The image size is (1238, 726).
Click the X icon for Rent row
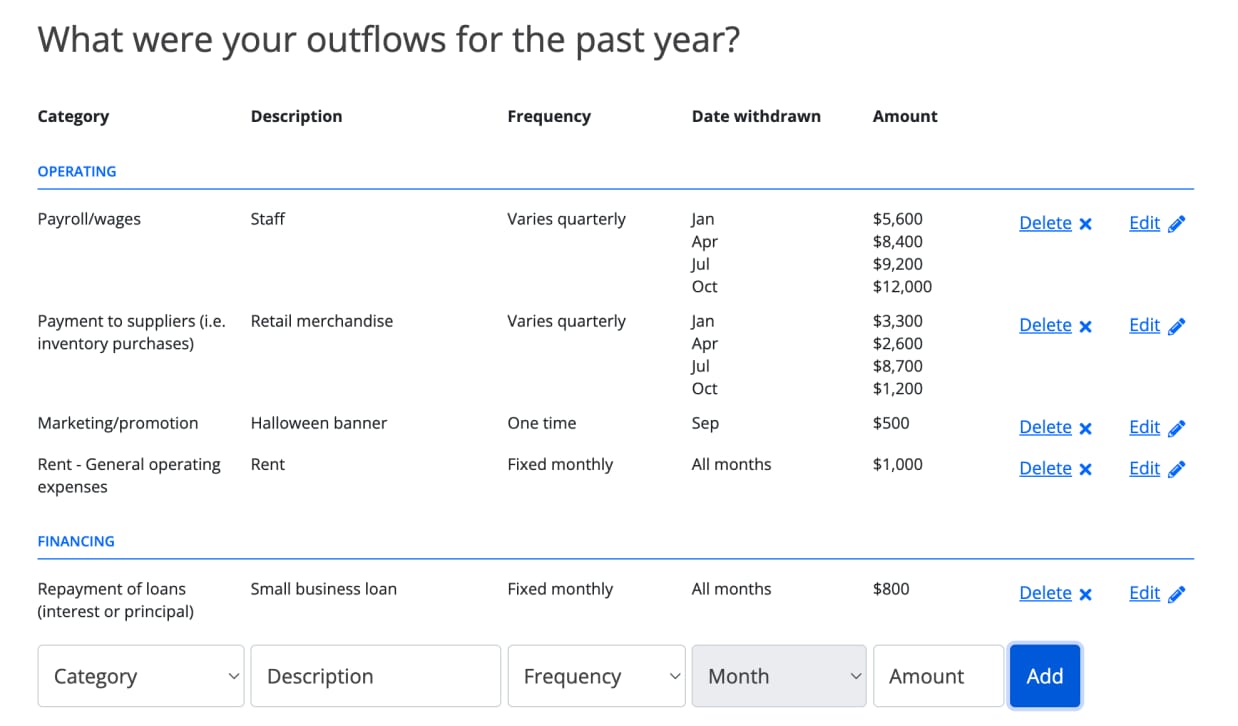[1085, 469]
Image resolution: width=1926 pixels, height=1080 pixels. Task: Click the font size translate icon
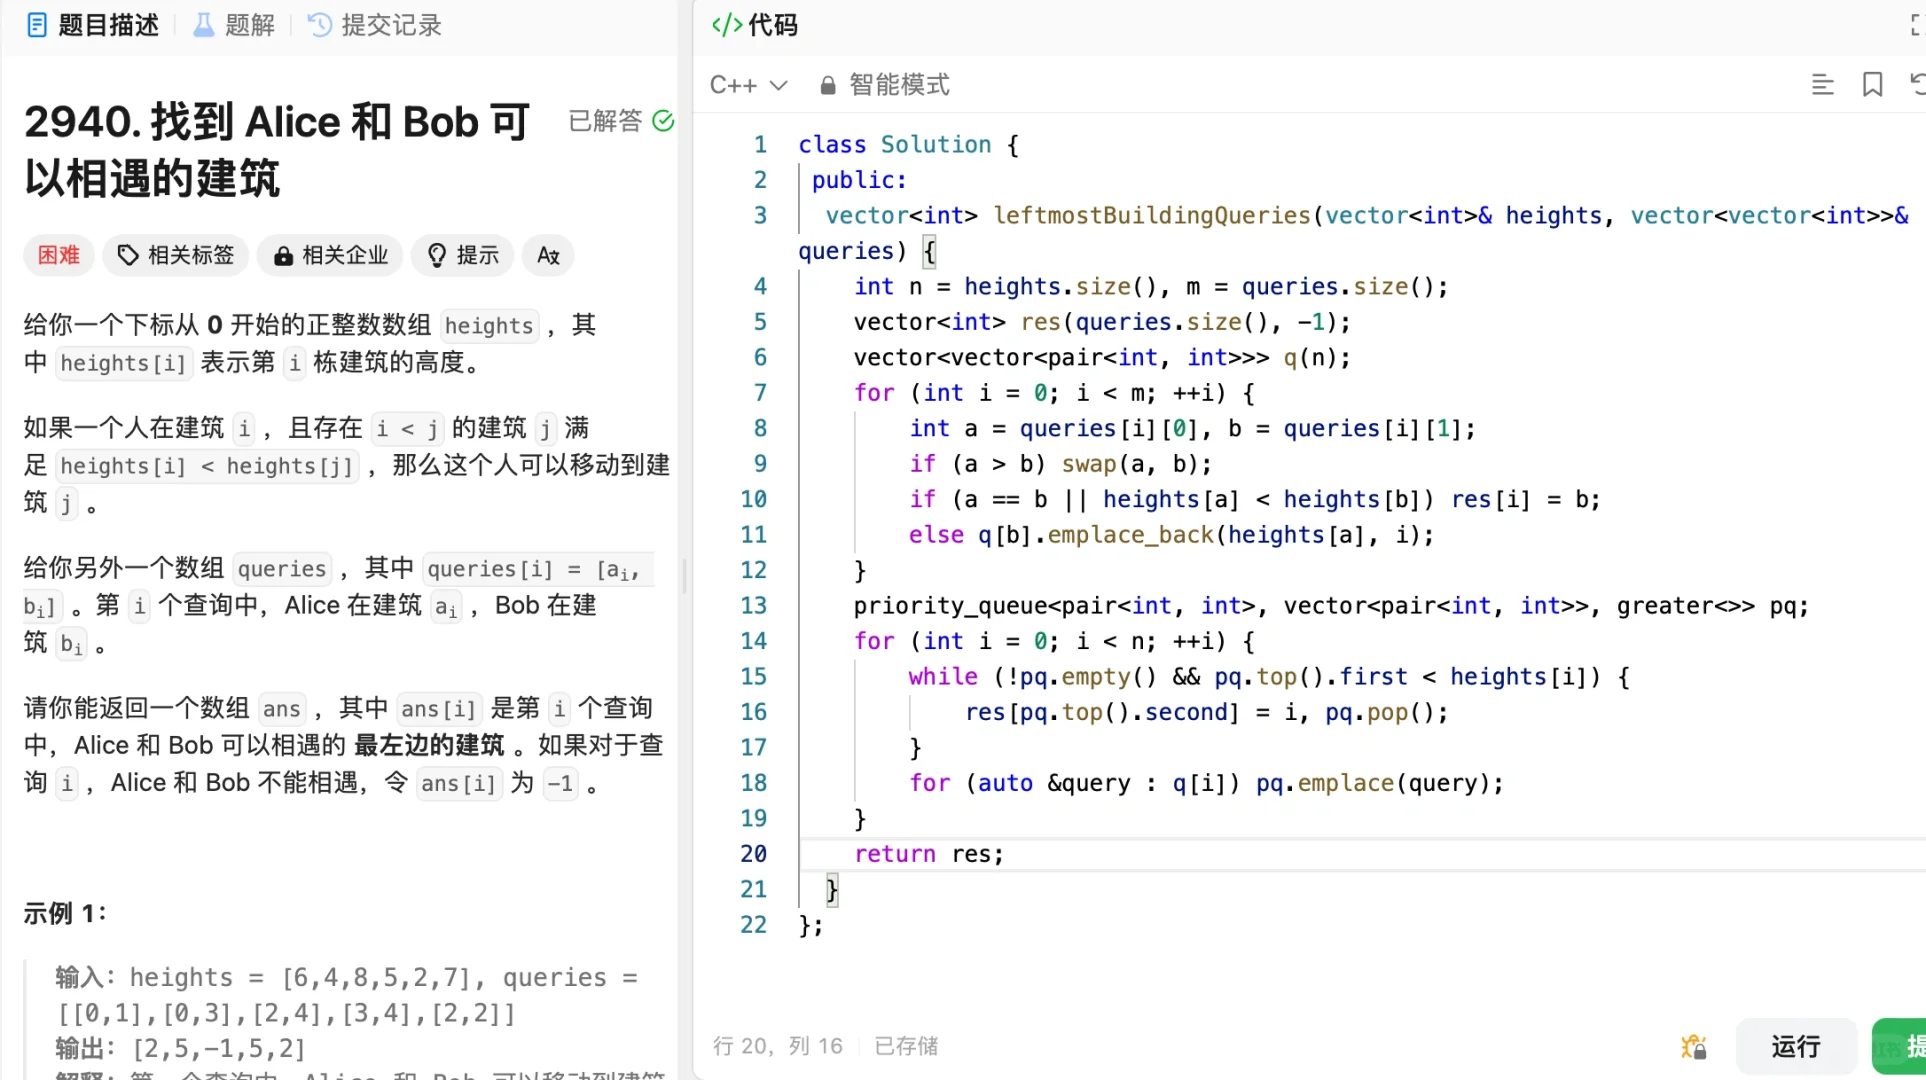(x=548, y=256)
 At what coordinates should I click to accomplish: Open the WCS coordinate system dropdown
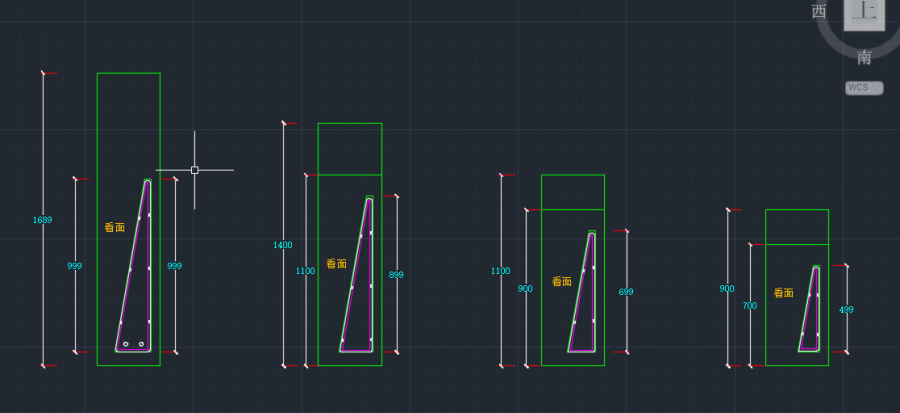pyautogui.click(x=864, y=88)
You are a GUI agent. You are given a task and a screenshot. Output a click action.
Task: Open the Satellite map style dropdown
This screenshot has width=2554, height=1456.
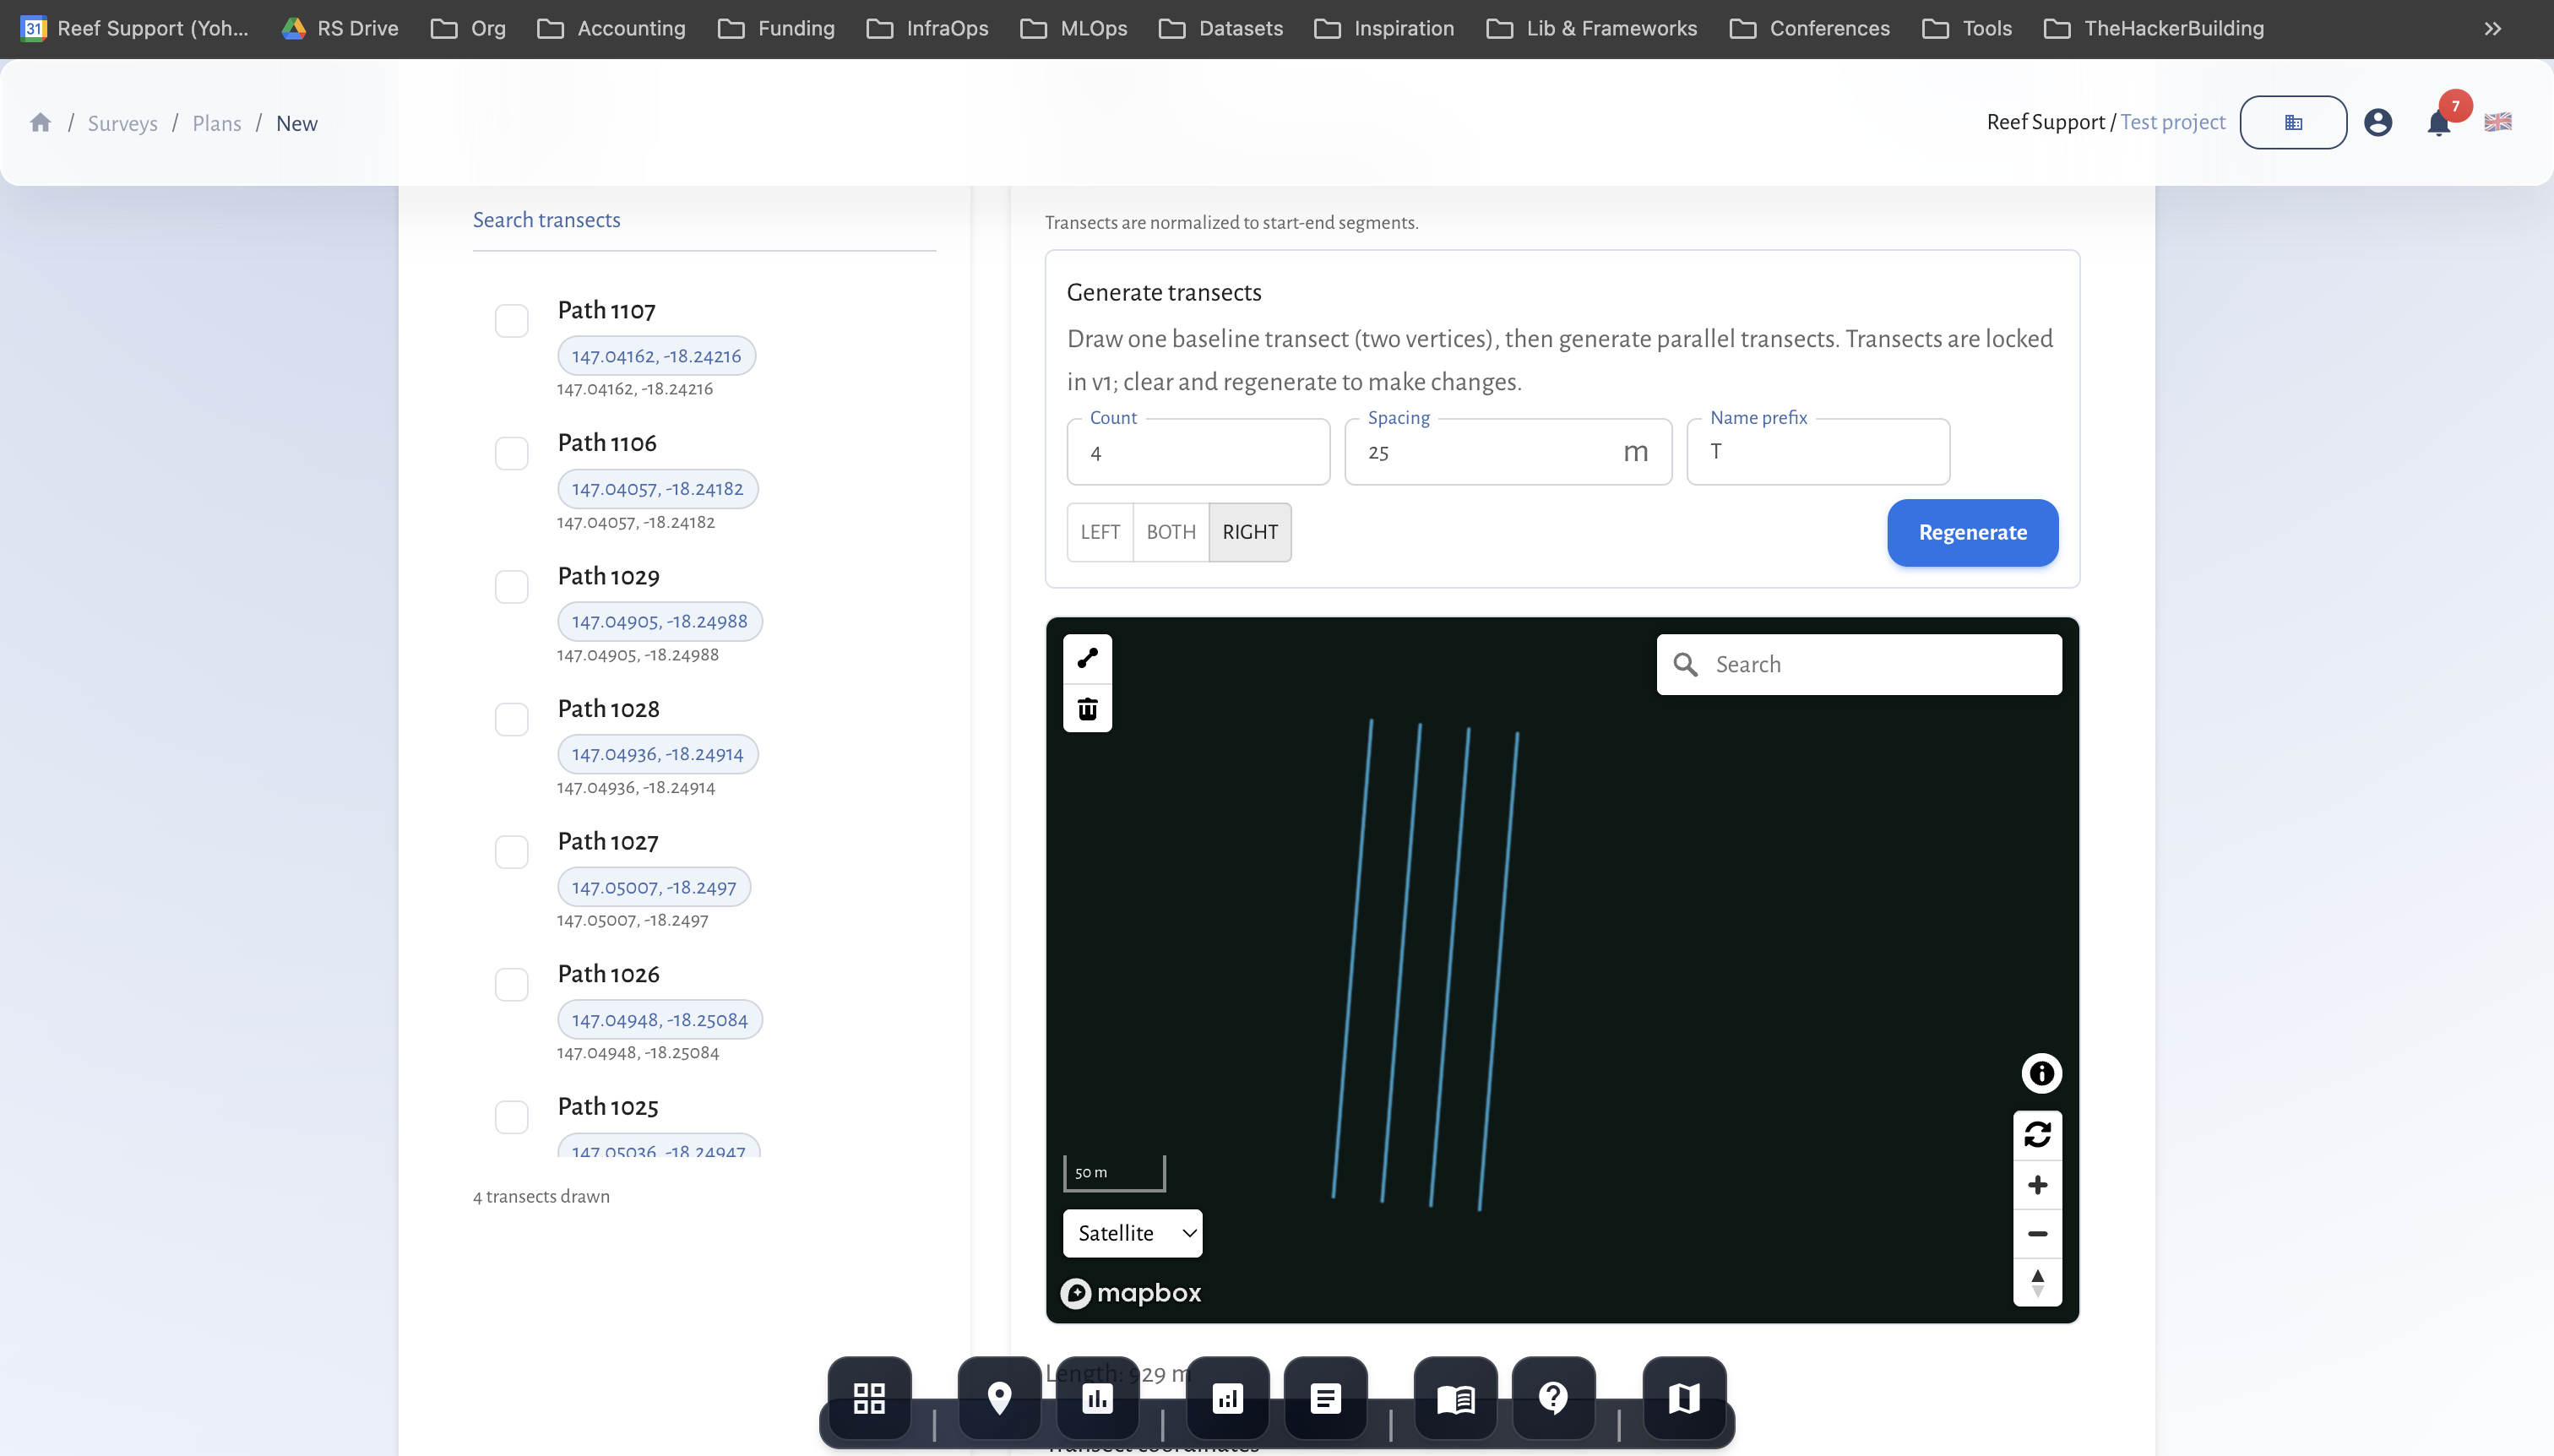[x=1132, y=1233]
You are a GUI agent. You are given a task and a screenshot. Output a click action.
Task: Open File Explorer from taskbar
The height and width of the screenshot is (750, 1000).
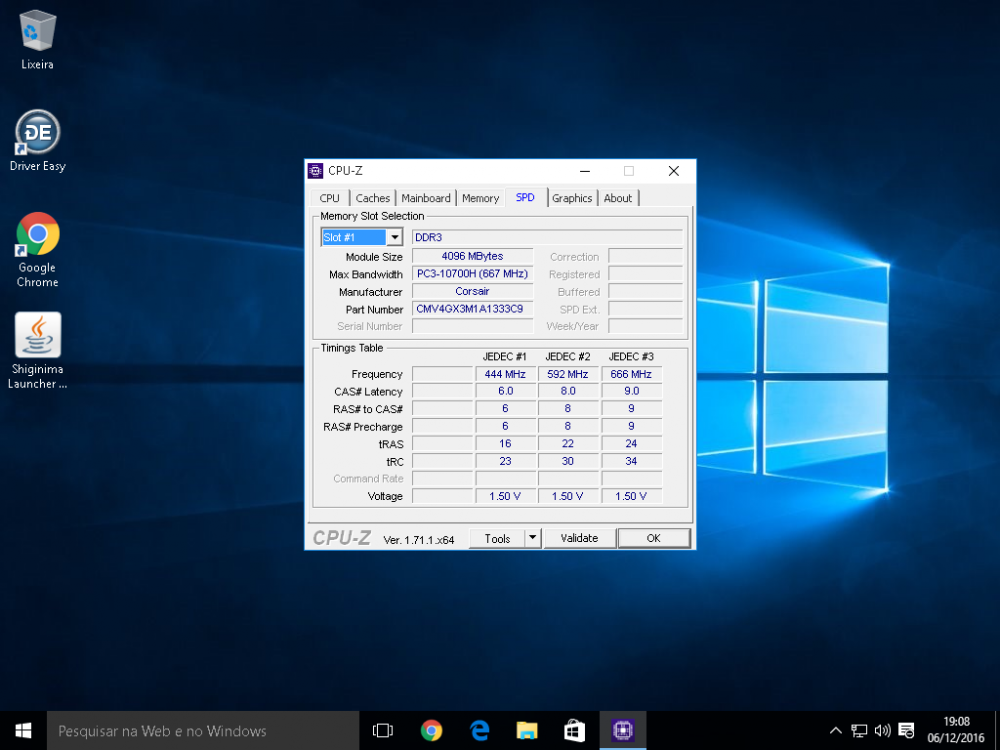(x=526, y=730)
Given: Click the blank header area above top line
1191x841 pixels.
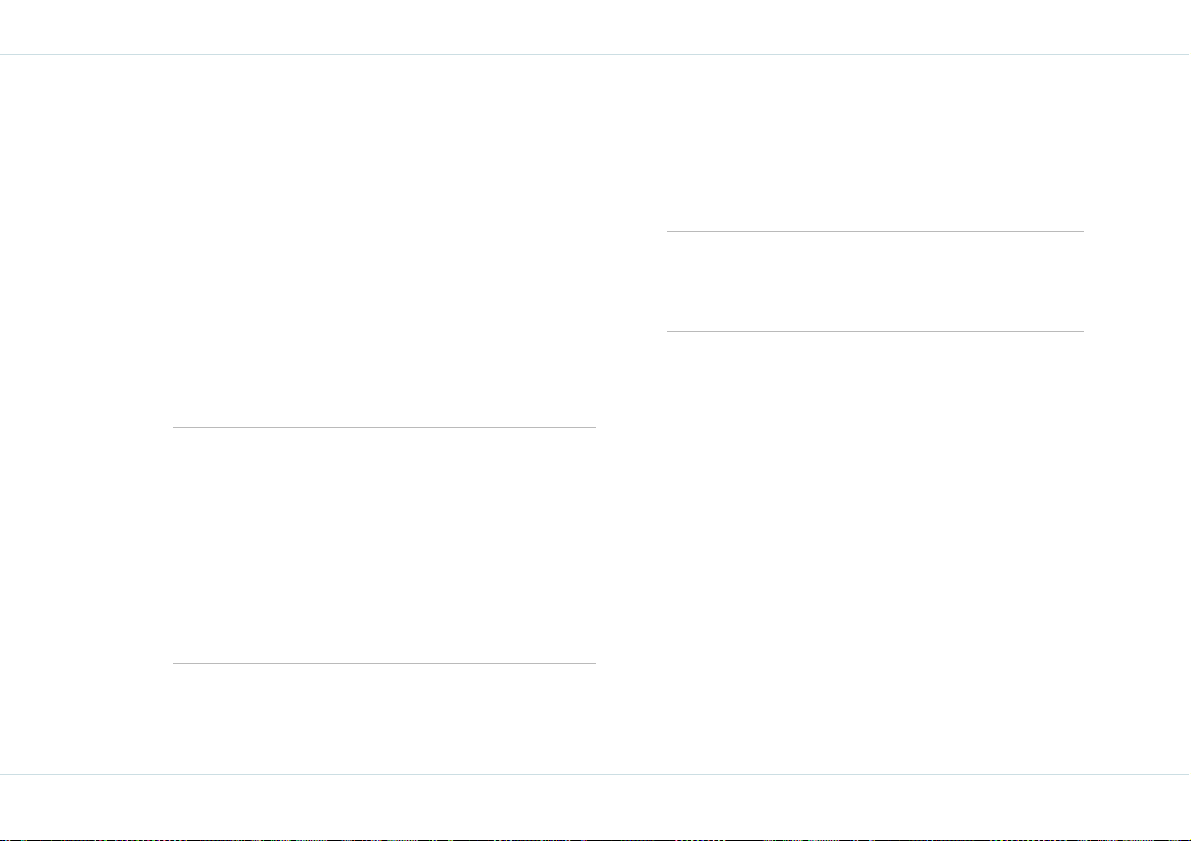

Problem statement:
Locate every line in the data above that contains the string "screenshot", treating uppercase and lowercase as different, and copy each of those lines in full.

Answer to this problem:
You are a GUI agent. You are given a task and a screenshot. Output a click action.
This screenshot has width=2554, height=1456.
You are a GUI agent. You are given a task and a screenshot. Output a click action.
The height and width of the screenshot is (750, 1000).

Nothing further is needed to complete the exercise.